A practical way to evolve organizational AI: test a useful question, find the missing context and make a targeted change.
Change the application. Keep the knowledge.
Improve the Expert by improving its knowledge.
A first version does not need your entire document estate. It needs enough relevant information to answer a useful set of questions. Then the answers tell you what to change.
Use a short learning cycle.
1. Establish a baseline
Start with your primary website. Ask representative questions and compare the answers with information you trust.
2. Find the missing context
Identify whether a weak answer reflects missing source material, ambiguous wording or a question outside the Expert’s purpose.
3. Add the smallest useful source
Upload the document that addresses that gap, or improve the existing source. Repeat the same questions to judge the difference.
Give content changes a predictable path into the Expert.
Static uploads can be replaced manually. On Business, connected sources are checked weekly; on Enterprise, daily. Delta processing skips unchanged files and reprocesses only new or changed content.
The schedule describes when sources are checked.

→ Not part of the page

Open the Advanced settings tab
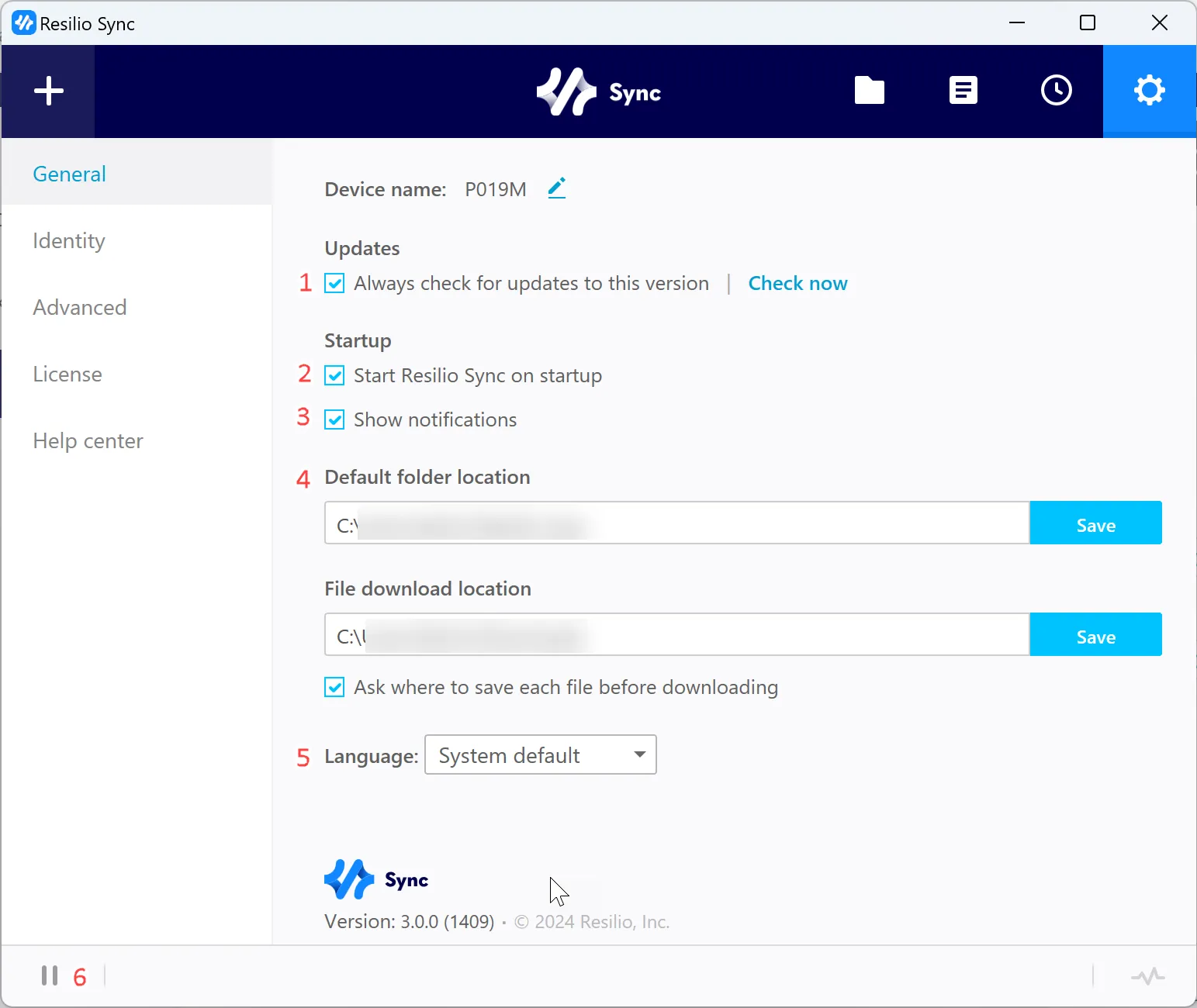The image size is (1197, 1008). (x=79, y=308)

Source availability, document volume and processing time affect when an update becomes usable.
Treat updates as knowledge changes, not a perfect undo function.

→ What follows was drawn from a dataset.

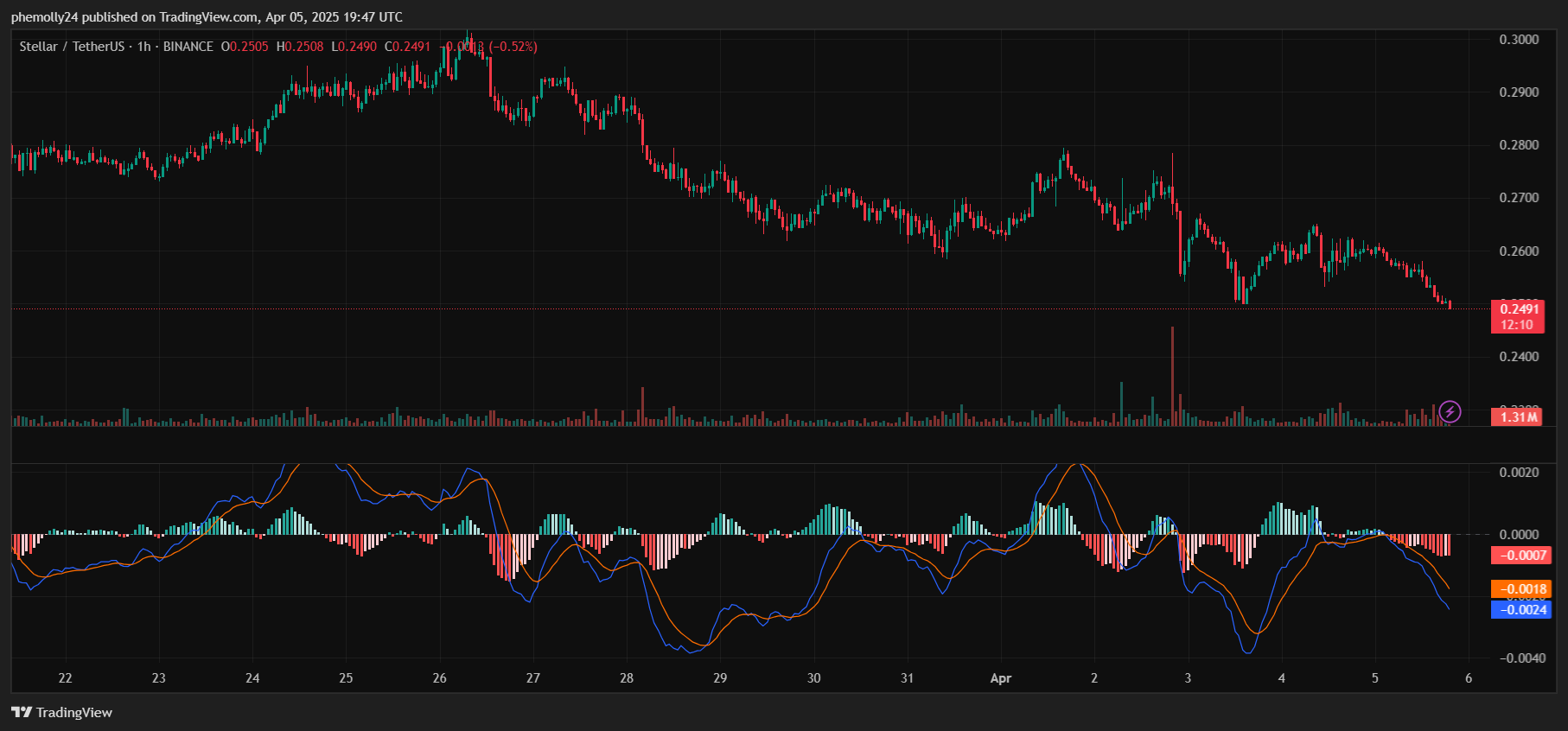Click the 0.2700 price axis label
The width and height of the screenshot is (1568, 731).
1518,198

An update to the same document does not count as a new document. It may replace or extend the graph, but it cannot guarantee selective removal of every historical fact. Deleting the source also leaves learned knowledge intact.
When a complete reset is required, the Account Owner can delete the Knowledge Base. Build important source changes into your answer-review routine instead of assuming that ingestion alone proves correctness.

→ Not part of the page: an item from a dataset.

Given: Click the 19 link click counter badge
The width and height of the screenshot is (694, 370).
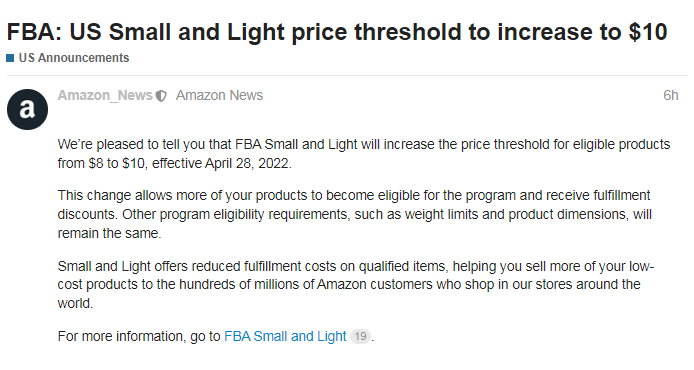Looking at the screenshot, I should 360,336.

Separate content improvements from model decisions.
If the Expert lacks a product detail, changing the reasoning model does not supply your unpublished specification. Fix the knowledge gap first. If the knowledge is present but interpretation is weak, review the Expert configuration and the supported reasoning option.
This separation is the practical benefit of keeping knowledge independent of one model: content, configuration and processing choices can be assessed on their own merits.
Expand when the evidence supports it.
A useful next step may be more document capacity, a connected source or a different processing environment. It should follow a demonstrated need in the questions and content—not the assumption that every pilot needs a large AI implementation.
Make the next version better at one important job.
Keep a repeatable question set. Change the relevant source or configuration. Compare the answers. That gives you a practical basis for deciding what to expand next.